Egyptian jihadist and activist (d. 2014)

Abu Bakr al-Nasr, nom de guerre L'Égyptien, was an Egyptian jihadist who served as the emir of the Malian jihadist group Al-Mourabitoun from its foundation in 2013 until his death in 2014.

== Biography ==
al-Nasr was born in Egypt at an unknown date. He took part in the war in Afghanistan fighting for the Taliban. In 2011, he fled to Libya when the Libyan civil war broke out and established a training camp for al-Qaeda in Benghazi. al-Nasr met with Mokhtar Belmokhtar in the fall of 2011 in Libya, being recruited to northern Mali with him where Belmokhtar was the head of a katiba of Al-Qaeda in the Islamic Maghreb.
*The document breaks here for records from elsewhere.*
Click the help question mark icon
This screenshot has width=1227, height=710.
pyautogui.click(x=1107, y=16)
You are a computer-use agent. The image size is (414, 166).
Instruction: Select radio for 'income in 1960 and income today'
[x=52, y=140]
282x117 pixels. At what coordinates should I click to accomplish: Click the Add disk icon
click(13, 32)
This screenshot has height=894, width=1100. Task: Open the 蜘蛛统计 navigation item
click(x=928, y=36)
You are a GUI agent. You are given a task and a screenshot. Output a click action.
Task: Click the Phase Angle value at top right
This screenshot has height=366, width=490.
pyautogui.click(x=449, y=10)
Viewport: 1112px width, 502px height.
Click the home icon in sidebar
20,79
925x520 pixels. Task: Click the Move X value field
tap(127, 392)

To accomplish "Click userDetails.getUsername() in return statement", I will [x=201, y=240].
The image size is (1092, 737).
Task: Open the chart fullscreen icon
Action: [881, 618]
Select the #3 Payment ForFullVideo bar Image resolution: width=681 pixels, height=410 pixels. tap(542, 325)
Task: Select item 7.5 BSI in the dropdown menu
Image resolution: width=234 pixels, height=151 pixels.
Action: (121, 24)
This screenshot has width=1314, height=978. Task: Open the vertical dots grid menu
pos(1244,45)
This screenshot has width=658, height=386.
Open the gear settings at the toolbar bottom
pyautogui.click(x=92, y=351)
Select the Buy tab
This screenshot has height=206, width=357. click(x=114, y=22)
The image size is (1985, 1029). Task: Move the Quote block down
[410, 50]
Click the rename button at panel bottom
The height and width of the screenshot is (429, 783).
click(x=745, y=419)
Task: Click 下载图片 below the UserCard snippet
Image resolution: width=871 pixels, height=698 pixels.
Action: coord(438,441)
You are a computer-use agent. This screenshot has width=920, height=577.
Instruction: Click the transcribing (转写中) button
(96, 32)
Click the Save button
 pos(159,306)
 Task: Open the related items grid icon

In late 2012, al-Nasr had a key role in planning the In Amenas hostage crisis that occurred in January 2013 in Algeria.

On August 22, 2013, Ahmed al-Tilemsi and Belmokhtar announced the merger between Movement for Oneness and Jihad in West Africa (MOJWA) and the Blood Signatories group. They ceded leadership of the new group, dubbed Al-Mourabitoun, to another unnamed person.

al-Nasr was killed by the French Army between April 10 and 11, 2014, south of Timetrine. According to Malian authorities, al-Nasr was killed that night in a shootout with the French army, which left seven jihadists dead. The French Army confirmed in May that al-Nasr was the leader of al-Mourabitoun, who was previously unknown. Authorities suspected that al-Nasr was chosen to lead the movement due to his background in international jihadist movements, and his claims to personally know al-Qaeda emir Ayman al-Zawahiri. Subsequently, al-Nasr could've served as a middleman between Belmokhtar and al-Zawahiri.